5. The image forming apparatus as defined in claim 4, wherein:

n is an even number;

a pitch between the ejection apertures in the sub-scanning direction is greater than other pitches between other ejection apertures, and

the ejection aperture groups are arranged at different phases in the main scanning direction, in such a manner that, pitches between the return positions projected to align in the main scanning direction are uniform, where return positions are boundaries between the ejection aperture rows arranged adjacently in the main scanning direction of the ejection aperture rows in the ejection aperture groups.

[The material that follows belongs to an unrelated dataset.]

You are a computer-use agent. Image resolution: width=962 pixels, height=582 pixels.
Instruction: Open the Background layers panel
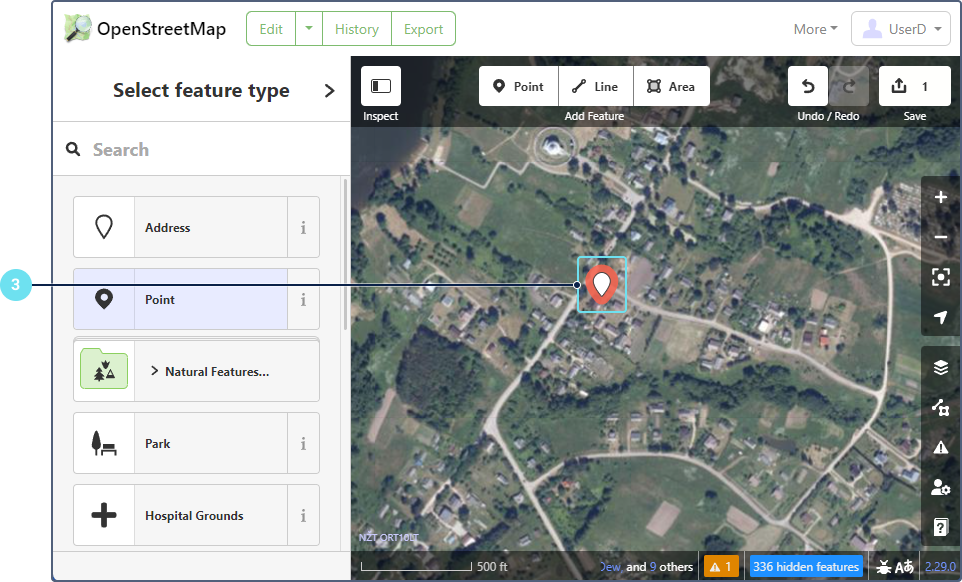click(x=940, y=367)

6. The image forming apparatus as defined in claim 4, further comprising:

a conveyance device which moves the ejection receiving medium relatively with respect to the ejection head by conveying at least one of the ejection head and the ejection receiving medium,

wherein the ejection controller controls the image forming apparatus so that one dot row is formed in the main scanning direction on the ejection receiving medium, by means of one cycle of ejection in which ejection is performed sequentially from the ejection aperture on an uppermost side in direction of relative movement of the ejection receiving medium until the ejection aperture on an lowermost side in the direction of the relative movement, while at least one of the ejection head and the ejection receiving medium onto which the droplets are ejected from the ejection head is moved in the sub-scanning direction.

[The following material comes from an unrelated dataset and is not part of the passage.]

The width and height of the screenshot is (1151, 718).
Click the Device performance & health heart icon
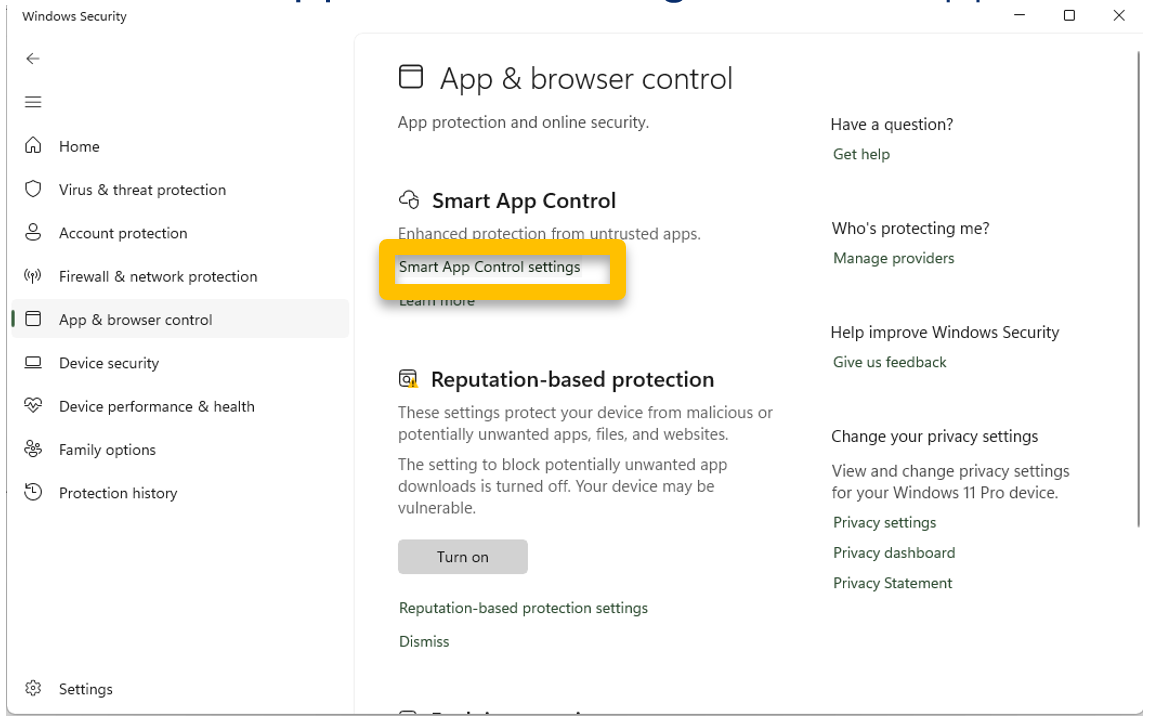point(33,406)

7. The image forming apparatus as defined in claim 4, wherein the ejection aperture groups are arranged at different phases in the main scanning direction in such a manner that, maximum value δTmax1 of adjacent-landing-time differences between adjacent landing times concerning the ejection apertures that eject the droplets to form the dots being mutually adjacent in the main scanning direction, and maximum value δTmax2 of landing-time differences between landing times concerning the ejection apertures in the ejection head satisfy the following relationship: δTmax1 <δTmax2.

8. The image forming apparatus as defined in claim 4, wherein the ejection aperture groups are arranged at different phases in the main scanning direction in such a manner that, minimum value δTmin1 of adjacent-landing-time differences between the landing times concerning the ejection apertures that eject the droplets to form the dots being mutually adjacent in the main scanning direction, and maximum value δTmax1 of the adjacent-landing-time differences satisfy the following relationship: δTmin1/ δTmax1≧0.5.

9. The image forming apparatus as defined in claim 4, wherein the ejection head is a full line type ejection head comprising at least one set of the plurality of ejection apertures aligned in a range of a length corresponding to an entire printable width of the ejection receiving medium.